Quick thought on gold prices correlation with risky asset recently. As I active watch the markets recently, between US Treasury, gold, advanced countries listed equity, forex Mundo pairs. I’ve reached some preliminary conclusions on gold price’s behavior. I don’t know when these characteristics would change (and when they change they would just change very fast, like everything else in the market) – but let stop and think for a while:
1/ In short-term (a week) gold prices move with risky asset.
This short-term characteristic are extremely clear in the previous 7 days. For the last week, gold price movements were identified closely with S&P 500. Interestingly enough, I warned about this phenomenon 1 months ago in this post: Global risk appetite. A possible explanation for this phenomenon of gold’s risky-asset-side-changing is: Long term investors – who buy and hold gold for a long-term now stop buying and short-term investors – who have just speculated on gold for previous 3 months are controlling the price.
2/ Longer-term investors are rebalancing or waiting for the correction.
I’ll develop a story like this: as gold steady increases since 2000, those steady increases were attributed to sovereign funds, long-term buy and hold funds, high net-worth individuals, and family offices who seeks to diversify their holdings. As gold prices increase to a noticeable level, short-term speculators started to get in and trade in and out with the market (much more than previous). To this phrase, gold price now off the chart as a steady asset storing value but becoming a risky asset – just as the risky players who are controlling the market.
From my own opinions, gold’s changes to this risky characteristic because it gets too high too fast. If thinking of gold as an asset class (that I bet most anyone think that way: Long-term investors want diversification, short-term investors seek profit, perhaps only national banks are the only one don’t see that way) you have to care about the prices. When they get high, short-term investors would take profit and long-term investors would perhaps seek rebalancing. When anything become so sensitive to the price – that asset class becomes risky: Market risk – or the risk of volatility when prices go ups and downs.
3/ Where are we going from here?
We have many theses with gold. The leading thesis tells that gold is a currency inflation defender. When US$ loses value, and other currencies are printed too much, we would come up to a period when we have currency inflation – and gold, as tradition, is then is treated as money (not asset class – a clarification in this point is crucially important) hedge against that risk.
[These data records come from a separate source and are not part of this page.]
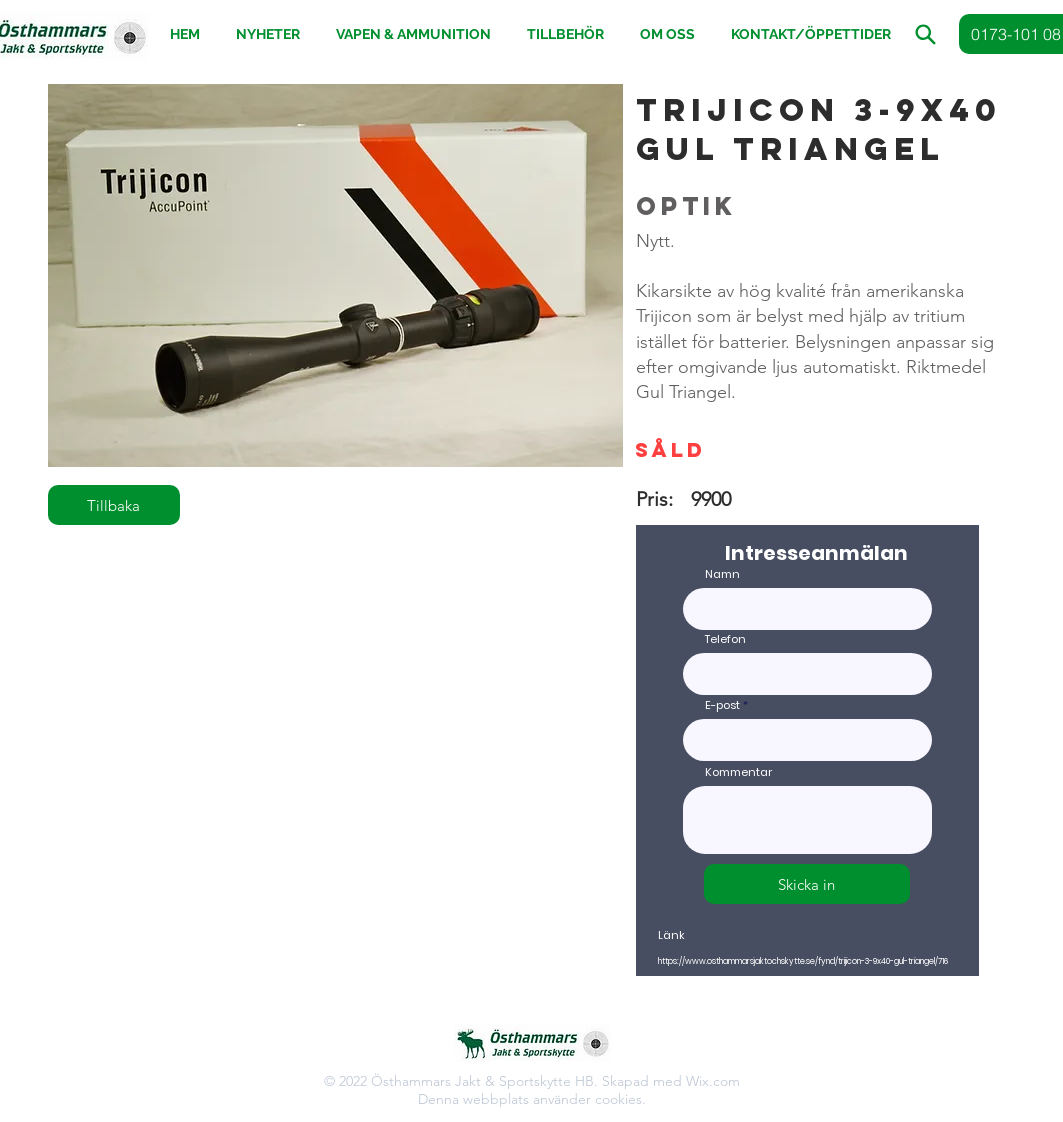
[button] (566, 34)
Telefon (725, 639)
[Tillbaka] (114, 505)
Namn (722, 574)
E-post (722, 705)
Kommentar (738, 772)
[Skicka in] (807, 884)
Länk (671, 935)
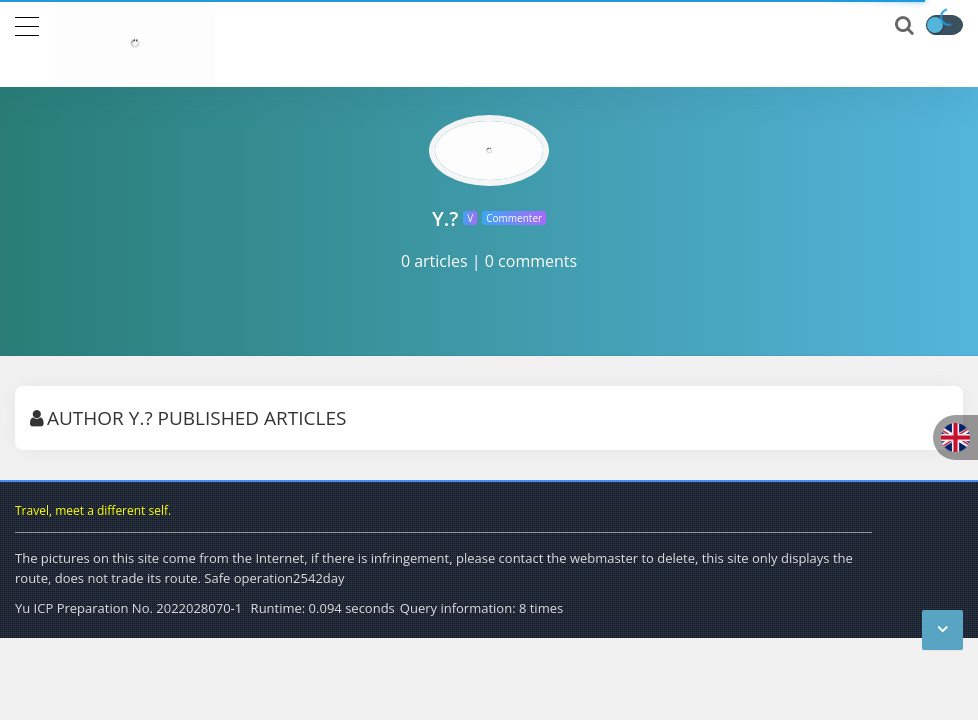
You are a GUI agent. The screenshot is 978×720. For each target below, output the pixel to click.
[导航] (27, 24)
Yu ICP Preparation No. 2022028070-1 (128, 608)
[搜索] (906, 26)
So this thesis suggests gold prices to move diverse with how much money printed out – not how stock markets around the world are acting or how oil is selling. That is the only thesis conclude gold prices would increase and increase and increase unless a gold-standard is taken back as pre Bretton Wood 1971 period (I mention the reverse relationship of gold and money printed once in this note: Feeling the world closer everyday).
The totally contradict thesis treats gold as an asset class – not money. As an asset class, gold suffers with market ups and downs. This view goes along with portfolio rebalancing, diversification, and short-term trading/speculating.
We might have a perfect blend of “gold as money” for long-term view and “gold as asset class” for short-term view. I see thing this way.
I see things particular dangerous when short-term minded players take control: price volatility, boom and burst, etc. If we take $3000/oz as a “true equilibrium” for gold for example, there will be no problem for gold to reach that level for 10 years (eliminated currency inflation). But if gold reach that levels for the next 10 months – I would very doubt a crash even that is the “true equilibrium”. Reason? people can’t get familiar with that price level that fast.
So my thesis for this time: people didn’t get familiar with the price at $1700-$1900/oz that fast. Short-term traders take profit, short-sellers are getting in, and longer-term investors rebalancing. After this period is over – gold prices might increase again. Yet in line with relatively total small market cap, I hold the view that we wouldn’t be back gold-standard and because of that, gold price won’t increase forever, you can see more here: Don’t panic on gold.
For now, at least the first signal I want to see is the correlation with risky asset to be over.